Entries taken from a collection:
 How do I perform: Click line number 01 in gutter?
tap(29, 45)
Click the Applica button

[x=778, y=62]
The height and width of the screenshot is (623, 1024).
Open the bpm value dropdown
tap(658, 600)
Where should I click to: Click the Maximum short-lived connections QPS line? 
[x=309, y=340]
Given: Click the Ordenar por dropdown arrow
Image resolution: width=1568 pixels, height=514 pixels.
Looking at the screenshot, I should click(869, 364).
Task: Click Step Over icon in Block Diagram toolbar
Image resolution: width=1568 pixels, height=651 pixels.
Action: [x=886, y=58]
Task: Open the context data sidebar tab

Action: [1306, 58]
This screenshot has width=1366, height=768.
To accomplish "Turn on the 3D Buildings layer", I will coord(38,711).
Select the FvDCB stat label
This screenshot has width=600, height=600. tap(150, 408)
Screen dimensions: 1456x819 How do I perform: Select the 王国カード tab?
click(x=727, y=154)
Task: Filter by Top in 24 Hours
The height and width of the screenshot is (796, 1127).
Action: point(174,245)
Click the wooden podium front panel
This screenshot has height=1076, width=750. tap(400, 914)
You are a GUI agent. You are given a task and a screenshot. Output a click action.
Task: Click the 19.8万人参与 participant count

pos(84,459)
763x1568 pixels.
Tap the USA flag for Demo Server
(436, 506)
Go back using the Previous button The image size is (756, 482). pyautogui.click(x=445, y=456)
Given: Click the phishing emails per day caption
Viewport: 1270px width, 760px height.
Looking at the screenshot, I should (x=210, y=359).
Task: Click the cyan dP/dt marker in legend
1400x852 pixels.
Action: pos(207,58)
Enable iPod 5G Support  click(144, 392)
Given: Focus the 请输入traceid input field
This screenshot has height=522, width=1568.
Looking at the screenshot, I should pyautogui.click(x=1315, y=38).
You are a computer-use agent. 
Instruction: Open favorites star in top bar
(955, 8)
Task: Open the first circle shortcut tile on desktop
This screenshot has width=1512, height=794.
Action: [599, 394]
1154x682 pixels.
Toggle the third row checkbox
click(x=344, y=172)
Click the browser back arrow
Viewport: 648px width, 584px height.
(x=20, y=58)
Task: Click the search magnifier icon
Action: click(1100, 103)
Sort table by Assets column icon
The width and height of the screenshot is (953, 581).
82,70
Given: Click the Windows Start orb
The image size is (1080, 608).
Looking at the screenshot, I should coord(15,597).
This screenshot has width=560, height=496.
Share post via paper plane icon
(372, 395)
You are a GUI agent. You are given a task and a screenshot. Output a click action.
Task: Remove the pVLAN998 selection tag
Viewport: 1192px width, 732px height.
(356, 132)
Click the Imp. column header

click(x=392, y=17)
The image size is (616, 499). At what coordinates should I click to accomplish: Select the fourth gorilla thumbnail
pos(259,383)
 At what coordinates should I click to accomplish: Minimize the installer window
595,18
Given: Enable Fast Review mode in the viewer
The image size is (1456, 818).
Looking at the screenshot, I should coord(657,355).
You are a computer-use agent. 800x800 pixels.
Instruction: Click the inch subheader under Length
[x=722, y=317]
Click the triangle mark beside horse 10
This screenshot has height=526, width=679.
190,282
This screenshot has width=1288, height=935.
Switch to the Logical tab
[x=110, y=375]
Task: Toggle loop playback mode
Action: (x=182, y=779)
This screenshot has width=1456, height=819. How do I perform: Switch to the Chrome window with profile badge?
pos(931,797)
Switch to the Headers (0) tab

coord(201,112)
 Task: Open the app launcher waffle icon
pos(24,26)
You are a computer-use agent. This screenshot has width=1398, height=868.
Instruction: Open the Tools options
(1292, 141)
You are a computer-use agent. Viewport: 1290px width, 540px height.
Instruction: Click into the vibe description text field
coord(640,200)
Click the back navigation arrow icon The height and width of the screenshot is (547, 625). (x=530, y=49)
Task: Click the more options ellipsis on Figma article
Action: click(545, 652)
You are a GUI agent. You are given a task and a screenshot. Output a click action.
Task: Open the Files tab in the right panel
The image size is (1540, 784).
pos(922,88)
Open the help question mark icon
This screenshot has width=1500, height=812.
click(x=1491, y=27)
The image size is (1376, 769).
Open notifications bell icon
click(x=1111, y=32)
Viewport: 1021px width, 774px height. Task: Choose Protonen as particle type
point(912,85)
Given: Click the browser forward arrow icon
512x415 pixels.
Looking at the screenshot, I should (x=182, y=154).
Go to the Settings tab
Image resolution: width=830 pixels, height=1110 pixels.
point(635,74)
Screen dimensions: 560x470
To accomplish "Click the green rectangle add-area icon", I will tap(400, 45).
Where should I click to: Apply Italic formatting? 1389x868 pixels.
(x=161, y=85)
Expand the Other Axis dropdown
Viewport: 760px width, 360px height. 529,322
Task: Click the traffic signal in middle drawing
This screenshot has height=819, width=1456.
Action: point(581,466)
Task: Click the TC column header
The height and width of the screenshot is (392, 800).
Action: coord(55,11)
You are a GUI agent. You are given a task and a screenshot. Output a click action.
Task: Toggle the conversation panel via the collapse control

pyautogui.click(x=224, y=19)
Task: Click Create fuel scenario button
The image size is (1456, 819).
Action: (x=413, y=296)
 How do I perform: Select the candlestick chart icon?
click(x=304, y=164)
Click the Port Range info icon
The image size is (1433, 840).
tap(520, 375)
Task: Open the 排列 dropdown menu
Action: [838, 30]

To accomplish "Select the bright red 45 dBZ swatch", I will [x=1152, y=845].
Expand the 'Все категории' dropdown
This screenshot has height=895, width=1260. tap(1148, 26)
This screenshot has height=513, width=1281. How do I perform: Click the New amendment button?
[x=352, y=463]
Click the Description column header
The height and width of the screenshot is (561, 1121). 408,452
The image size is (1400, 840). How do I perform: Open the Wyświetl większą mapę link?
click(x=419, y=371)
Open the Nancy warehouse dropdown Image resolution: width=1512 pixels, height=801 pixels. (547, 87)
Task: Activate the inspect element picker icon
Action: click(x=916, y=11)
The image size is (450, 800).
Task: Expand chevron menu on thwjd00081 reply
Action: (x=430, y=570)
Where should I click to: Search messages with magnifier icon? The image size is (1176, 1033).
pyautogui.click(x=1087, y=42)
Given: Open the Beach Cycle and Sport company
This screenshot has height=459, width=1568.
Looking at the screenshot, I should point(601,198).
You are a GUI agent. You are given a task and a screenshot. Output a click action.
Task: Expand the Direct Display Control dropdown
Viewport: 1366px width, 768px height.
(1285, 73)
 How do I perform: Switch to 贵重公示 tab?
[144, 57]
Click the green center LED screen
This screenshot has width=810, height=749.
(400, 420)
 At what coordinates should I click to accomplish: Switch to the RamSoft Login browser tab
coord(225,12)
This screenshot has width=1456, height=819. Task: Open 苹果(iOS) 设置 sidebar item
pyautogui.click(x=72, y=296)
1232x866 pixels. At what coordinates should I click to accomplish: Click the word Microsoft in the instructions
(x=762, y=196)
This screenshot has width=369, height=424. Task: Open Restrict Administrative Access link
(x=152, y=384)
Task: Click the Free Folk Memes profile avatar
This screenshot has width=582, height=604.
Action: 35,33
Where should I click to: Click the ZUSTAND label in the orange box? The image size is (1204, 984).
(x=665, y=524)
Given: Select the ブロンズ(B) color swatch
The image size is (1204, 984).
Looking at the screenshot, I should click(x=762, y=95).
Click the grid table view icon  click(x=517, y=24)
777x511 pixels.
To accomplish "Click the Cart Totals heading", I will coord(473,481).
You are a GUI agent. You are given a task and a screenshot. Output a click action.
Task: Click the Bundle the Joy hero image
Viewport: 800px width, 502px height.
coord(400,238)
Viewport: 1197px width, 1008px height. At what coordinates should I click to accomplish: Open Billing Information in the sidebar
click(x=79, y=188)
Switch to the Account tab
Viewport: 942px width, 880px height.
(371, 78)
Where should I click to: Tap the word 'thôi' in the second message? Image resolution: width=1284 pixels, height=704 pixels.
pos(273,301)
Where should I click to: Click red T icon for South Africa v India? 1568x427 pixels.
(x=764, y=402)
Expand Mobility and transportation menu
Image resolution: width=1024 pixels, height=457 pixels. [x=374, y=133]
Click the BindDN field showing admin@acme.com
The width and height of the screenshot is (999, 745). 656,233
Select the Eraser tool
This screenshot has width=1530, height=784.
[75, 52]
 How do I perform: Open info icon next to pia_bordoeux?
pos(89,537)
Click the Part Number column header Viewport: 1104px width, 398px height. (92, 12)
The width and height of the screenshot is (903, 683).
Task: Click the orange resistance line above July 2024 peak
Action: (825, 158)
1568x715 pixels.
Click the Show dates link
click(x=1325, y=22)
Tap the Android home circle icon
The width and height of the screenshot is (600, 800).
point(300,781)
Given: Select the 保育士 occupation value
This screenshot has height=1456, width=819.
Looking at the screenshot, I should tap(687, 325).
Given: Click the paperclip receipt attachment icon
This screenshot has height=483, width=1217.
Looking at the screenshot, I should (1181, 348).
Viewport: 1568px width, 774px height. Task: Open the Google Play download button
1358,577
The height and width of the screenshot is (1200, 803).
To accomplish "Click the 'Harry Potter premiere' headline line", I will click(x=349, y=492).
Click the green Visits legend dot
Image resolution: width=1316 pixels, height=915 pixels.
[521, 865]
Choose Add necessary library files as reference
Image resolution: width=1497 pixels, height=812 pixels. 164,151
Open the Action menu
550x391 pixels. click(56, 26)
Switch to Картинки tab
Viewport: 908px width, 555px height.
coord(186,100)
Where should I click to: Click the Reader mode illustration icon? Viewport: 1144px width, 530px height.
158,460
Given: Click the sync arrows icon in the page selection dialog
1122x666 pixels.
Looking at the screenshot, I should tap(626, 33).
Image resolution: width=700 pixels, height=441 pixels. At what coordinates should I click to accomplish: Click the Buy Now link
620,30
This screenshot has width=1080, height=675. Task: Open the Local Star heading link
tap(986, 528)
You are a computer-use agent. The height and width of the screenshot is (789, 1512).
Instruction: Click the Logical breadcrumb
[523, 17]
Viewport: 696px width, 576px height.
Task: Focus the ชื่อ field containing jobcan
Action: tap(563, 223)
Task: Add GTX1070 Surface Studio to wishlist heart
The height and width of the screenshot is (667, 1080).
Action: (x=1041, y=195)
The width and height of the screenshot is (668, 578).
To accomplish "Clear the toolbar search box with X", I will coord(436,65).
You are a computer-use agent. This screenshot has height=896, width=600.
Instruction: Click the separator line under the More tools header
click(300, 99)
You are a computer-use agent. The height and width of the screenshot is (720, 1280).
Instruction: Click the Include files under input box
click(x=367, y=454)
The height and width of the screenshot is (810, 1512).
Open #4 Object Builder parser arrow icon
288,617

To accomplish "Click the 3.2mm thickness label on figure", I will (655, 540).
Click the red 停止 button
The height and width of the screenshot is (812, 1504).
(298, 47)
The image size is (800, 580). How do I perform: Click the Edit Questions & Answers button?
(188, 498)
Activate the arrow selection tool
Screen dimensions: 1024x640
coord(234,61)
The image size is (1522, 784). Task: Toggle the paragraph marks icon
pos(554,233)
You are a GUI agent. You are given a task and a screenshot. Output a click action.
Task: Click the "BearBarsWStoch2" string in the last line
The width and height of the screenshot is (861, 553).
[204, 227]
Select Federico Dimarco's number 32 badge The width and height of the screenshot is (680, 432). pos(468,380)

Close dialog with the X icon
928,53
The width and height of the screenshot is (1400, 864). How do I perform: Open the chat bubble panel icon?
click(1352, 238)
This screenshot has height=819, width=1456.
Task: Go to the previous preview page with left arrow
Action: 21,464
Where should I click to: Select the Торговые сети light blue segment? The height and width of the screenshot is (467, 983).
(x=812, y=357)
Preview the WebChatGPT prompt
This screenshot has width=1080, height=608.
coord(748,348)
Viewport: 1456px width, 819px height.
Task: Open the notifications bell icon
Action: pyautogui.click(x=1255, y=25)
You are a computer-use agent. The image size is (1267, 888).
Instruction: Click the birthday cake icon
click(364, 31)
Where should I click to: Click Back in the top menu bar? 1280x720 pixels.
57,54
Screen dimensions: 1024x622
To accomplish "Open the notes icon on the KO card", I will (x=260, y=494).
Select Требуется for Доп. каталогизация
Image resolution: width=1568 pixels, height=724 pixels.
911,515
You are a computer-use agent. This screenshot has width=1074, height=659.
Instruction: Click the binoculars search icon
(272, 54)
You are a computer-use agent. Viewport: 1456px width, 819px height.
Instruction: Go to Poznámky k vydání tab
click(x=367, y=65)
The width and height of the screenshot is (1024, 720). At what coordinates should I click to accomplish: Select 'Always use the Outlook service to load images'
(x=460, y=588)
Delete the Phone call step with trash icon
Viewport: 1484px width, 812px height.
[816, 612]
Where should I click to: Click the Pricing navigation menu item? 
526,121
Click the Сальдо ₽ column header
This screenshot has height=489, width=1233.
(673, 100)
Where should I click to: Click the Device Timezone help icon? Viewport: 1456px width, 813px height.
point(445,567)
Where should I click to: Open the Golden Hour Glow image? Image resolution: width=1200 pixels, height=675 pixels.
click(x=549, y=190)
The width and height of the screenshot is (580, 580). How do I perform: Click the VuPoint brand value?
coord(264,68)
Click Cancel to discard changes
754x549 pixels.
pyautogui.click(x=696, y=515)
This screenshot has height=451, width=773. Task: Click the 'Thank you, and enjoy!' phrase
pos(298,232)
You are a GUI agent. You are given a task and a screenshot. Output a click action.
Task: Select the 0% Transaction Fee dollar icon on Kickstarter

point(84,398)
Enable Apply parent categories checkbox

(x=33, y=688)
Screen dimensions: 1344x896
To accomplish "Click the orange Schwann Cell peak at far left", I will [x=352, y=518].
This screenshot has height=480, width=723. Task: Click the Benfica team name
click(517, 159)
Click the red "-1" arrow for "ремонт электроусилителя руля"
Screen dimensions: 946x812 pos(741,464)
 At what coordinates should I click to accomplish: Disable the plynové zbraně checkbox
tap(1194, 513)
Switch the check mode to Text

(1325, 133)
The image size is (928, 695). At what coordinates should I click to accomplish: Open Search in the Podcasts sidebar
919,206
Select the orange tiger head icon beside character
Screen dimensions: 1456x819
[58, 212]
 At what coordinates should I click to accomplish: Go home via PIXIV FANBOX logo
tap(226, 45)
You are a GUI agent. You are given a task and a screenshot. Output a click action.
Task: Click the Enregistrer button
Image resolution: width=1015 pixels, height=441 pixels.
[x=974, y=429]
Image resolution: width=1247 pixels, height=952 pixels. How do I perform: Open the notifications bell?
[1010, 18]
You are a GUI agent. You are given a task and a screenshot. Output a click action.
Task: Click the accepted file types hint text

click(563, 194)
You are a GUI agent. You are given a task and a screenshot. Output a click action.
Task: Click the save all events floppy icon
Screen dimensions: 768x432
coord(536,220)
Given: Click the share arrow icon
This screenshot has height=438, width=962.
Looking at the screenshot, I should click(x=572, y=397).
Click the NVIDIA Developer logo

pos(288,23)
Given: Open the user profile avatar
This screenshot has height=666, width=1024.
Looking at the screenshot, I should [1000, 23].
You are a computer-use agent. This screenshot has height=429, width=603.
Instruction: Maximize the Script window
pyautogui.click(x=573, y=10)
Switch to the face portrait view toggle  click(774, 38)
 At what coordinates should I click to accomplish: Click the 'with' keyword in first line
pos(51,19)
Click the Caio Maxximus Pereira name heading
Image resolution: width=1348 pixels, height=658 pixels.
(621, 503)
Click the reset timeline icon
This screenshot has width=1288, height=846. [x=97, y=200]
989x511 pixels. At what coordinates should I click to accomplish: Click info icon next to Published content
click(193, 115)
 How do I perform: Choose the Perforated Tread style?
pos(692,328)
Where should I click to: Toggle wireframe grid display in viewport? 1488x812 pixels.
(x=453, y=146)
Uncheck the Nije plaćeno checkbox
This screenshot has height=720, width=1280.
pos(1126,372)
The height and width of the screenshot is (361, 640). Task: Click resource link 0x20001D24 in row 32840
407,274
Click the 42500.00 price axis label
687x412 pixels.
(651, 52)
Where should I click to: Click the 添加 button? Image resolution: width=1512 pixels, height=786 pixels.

> What the exercise asks: Quote the entries word for word, starting at the line containing "Click the back" and ending at the line containing "Action: click(545, 652)", with both of those lines included.

> Solution to this task:
Click the back navigation arrow icon The height and width of the screenshot is (547, 625). (x=530, y=49)
Task: Click the more options ellipsis on Figma article
Action: click(545, 652)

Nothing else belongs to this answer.